Zabriskie, who left Armstrong's team this season to join Danish outfit CSC, beat the Texan by just two seconds at an average speed of 54.680 kph in the opening stage.
But Armstrong, bidding for a seventh consecutive Tour success, humbled all his rivals for overall victory and especially German Jan Ullrich, who he overtook three km from the finish on the small Atlantic island of Noirmoutier.
"When I saw I was making it back on Jan, I told myself I was not doing too bad," said Armstrong, who had set off a minute after his main rival.
"It's not a victory for me to overtake Jan. He had a crash yesterday in training, but it made me realise I was in good form," Armstrong said at the finish.
Zabriskie's victory was not really a surprise as the 26-year-old from Salt Lake City is a specialist who won one of the main time trials in the last Giro d'Italia in Firenze.
"I didn't think I could beat Armstrong today," said Zabriskie, who is taking part in his first Tour.
The two Americans left the rest of the field far behind in one of the fastest such events on the Tour.
In 1994, Briton Chris Boardman won the Tour prologue at 55.152 kph, but over a much shorter distance of 7.2 km around Lille.
Sunday's Tour curtain raiser from the mainland of Vendee to the island of Noirmoutier was a 19 km individual time trial into a strong headwind, which should have hampered performances.
But Zabriskie beat the fastest average speed for a time trial over a comparable length set by compatriot and three-time Tour winner Greg LeMond in 1989. LeMond rode the 24.5 km of the Tour's final stage between Versailles and Paris at 54.545 kph.

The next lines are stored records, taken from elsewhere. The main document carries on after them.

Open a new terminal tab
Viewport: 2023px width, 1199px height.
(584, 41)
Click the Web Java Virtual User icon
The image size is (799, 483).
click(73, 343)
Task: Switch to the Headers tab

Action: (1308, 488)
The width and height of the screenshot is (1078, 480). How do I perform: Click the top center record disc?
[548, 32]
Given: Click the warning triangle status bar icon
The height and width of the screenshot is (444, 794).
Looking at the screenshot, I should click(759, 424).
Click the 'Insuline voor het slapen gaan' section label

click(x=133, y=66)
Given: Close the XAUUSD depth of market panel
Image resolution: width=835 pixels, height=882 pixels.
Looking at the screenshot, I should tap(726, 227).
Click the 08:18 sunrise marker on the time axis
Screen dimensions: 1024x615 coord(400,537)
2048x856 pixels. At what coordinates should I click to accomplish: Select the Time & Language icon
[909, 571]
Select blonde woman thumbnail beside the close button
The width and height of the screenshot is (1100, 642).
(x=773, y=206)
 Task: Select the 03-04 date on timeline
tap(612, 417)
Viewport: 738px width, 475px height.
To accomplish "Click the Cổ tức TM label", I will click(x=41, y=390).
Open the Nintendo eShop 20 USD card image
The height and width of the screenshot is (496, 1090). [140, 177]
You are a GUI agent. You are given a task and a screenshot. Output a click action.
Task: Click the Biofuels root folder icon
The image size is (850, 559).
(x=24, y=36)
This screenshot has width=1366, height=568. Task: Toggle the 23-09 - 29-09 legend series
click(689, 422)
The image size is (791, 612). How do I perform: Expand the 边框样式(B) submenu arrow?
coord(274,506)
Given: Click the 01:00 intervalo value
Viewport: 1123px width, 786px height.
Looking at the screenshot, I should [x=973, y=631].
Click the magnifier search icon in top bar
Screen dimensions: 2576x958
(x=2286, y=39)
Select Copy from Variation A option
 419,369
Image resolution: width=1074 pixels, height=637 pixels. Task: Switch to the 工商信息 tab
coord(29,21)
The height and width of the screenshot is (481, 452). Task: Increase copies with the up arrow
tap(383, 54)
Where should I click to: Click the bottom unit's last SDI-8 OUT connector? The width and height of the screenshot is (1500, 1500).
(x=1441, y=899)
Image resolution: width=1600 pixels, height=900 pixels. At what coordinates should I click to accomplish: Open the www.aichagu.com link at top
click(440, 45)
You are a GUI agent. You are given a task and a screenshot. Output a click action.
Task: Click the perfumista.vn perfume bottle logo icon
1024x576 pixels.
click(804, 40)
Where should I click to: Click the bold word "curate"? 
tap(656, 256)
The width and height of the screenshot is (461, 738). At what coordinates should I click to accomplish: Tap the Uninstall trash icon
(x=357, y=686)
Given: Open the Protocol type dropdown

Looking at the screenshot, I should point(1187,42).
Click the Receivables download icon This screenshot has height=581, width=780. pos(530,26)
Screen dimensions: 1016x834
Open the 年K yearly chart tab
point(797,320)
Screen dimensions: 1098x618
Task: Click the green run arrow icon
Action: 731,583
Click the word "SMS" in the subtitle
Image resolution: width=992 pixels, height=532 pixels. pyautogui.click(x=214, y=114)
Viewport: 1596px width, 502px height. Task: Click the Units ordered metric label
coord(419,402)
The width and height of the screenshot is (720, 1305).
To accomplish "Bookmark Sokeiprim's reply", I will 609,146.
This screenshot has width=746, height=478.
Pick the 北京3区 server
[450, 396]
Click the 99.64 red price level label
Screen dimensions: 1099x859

The ride between Fromentine and Noirmoutier, a small island off the Atlantic coast, was for specialists only -- a long straight and flat stretch favouring power and velocity.
The strong headwind and cloudy weather made it an even harder Tour opener, but Armstrong amply dismissed all doubts that he might lack motivation and preparation this year.
Although he failed to take the yellow jersey on the first day, Armstrong has seen his leading rivals lose precious time right from the start.
Kazakhstan's Alexander Vinokourov, who was third, has already lost 51 seconds to Armstrong. Floyd Landis, another of Armstrong's former team mates, is just a minute behind him while Ullrich sits 1:06 behind the Tour champion.
"It's unbelievable what Lance did today. It's undoubtedly a good operation," his team director Johan Bruyneel said.
The first stage of Armstrong's final Tour started badly for the Discovery Channel leader as his right foot skidded off the pedals after 100 metres, but the incident only spurred him into action. The six-time champion will retire after the Tour.